[Stored data entries]
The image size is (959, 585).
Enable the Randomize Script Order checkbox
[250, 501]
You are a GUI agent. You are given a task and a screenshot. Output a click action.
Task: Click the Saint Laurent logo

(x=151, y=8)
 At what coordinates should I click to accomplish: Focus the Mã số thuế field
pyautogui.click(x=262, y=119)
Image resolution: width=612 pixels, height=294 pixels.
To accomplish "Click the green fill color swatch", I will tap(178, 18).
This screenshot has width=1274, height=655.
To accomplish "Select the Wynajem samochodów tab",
--
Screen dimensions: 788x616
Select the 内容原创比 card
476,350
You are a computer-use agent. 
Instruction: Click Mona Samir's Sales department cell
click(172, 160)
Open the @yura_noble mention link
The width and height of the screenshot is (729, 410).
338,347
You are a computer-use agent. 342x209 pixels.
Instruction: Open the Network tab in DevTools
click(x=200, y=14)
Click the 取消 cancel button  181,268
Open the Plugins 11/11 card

_Brief_: Above are the records; print exactly the lines from the line with "Click the 取消" to the line with "Open the Plugins 11/11 card", including both, and nothing else.

_Result_:
Click the 取消 cancel button  181,268
Open the Plugins 11/11 card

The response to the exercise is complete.